Extracted data:
● ● ●

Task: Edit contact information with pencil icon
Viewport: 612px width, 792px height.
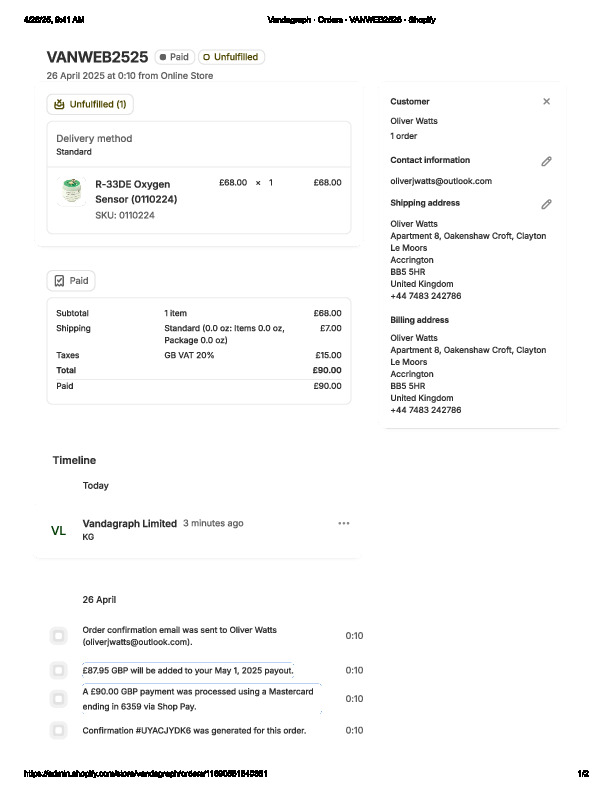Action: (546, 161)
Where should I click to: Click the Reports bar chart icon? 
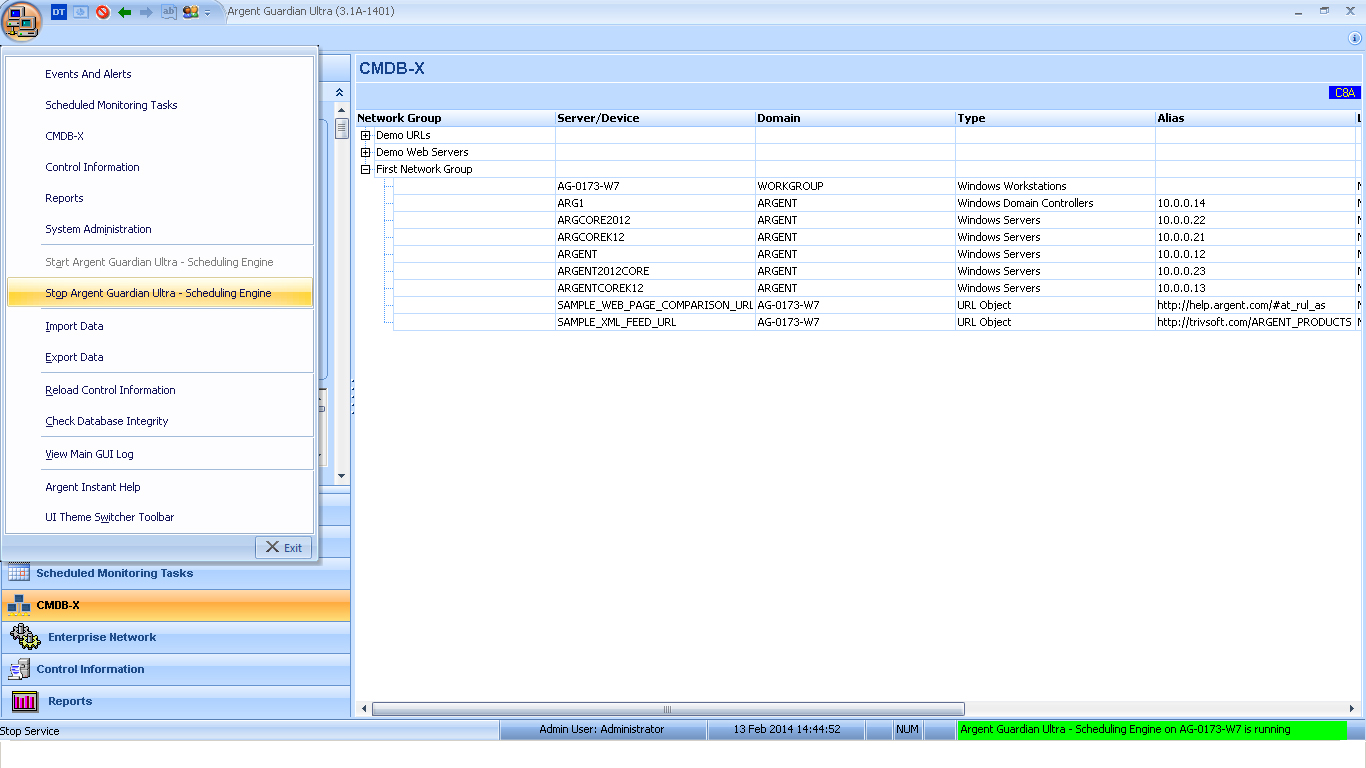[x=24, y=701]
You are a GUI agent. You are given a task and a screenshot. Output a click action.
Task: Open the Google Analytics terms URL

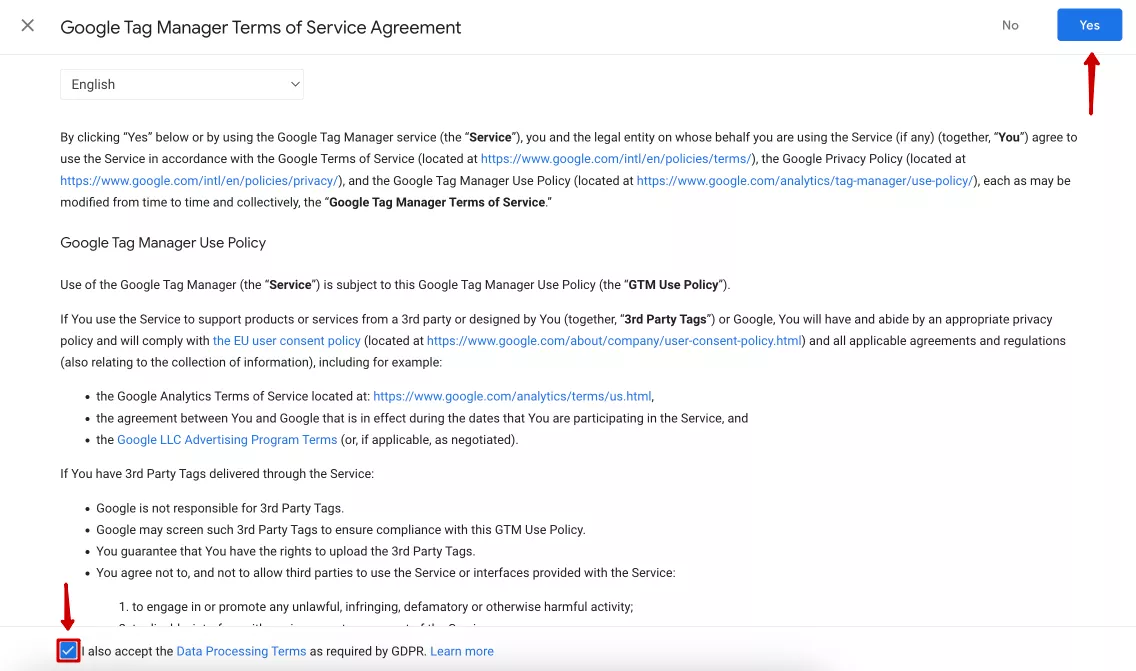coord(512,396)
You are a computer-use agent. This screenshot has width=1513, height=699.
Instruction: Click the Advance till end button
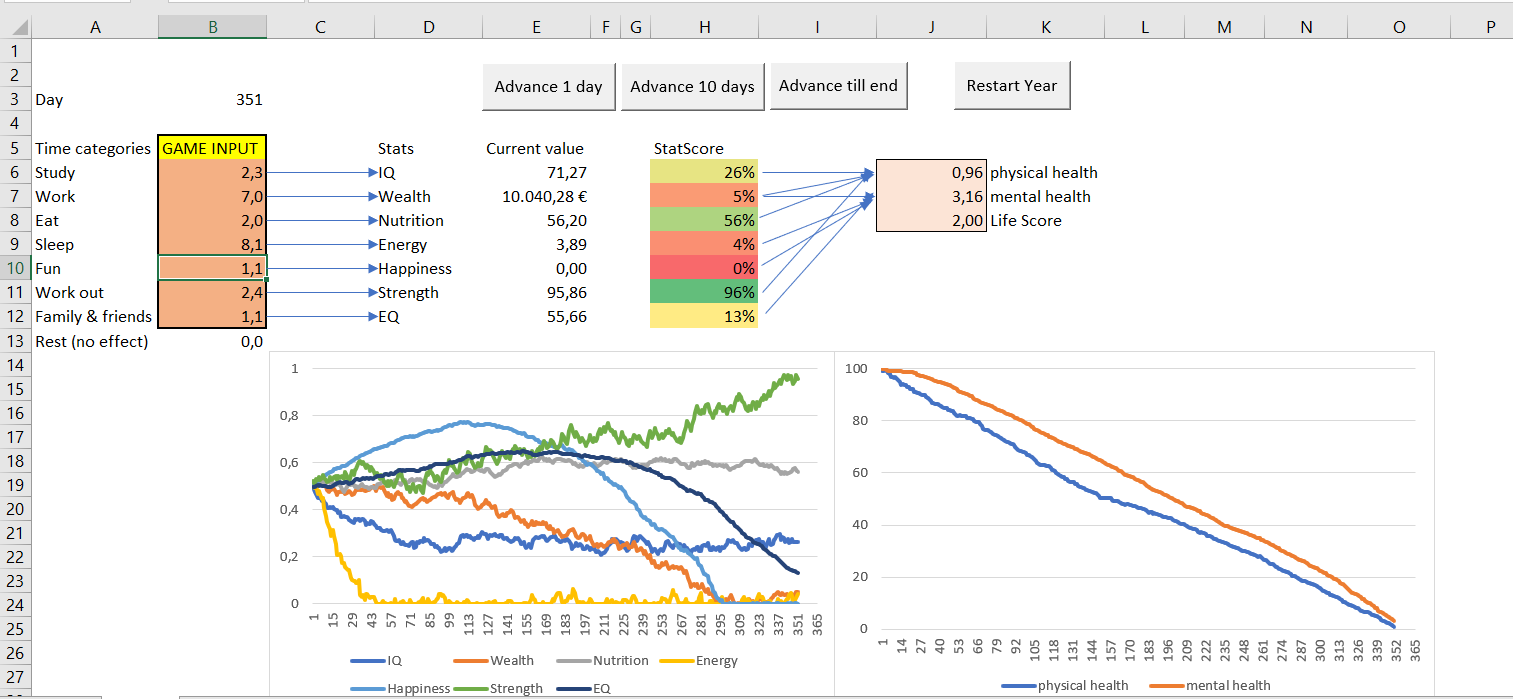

● ● ●

What you need to do:
From the listing above, copy all lines holding the word "agent".

Result:
You are a GUI agent. You are given a task and a screenshot. Output a click action.
You are a computer-use agent. This screenshot has width=1513, height=699.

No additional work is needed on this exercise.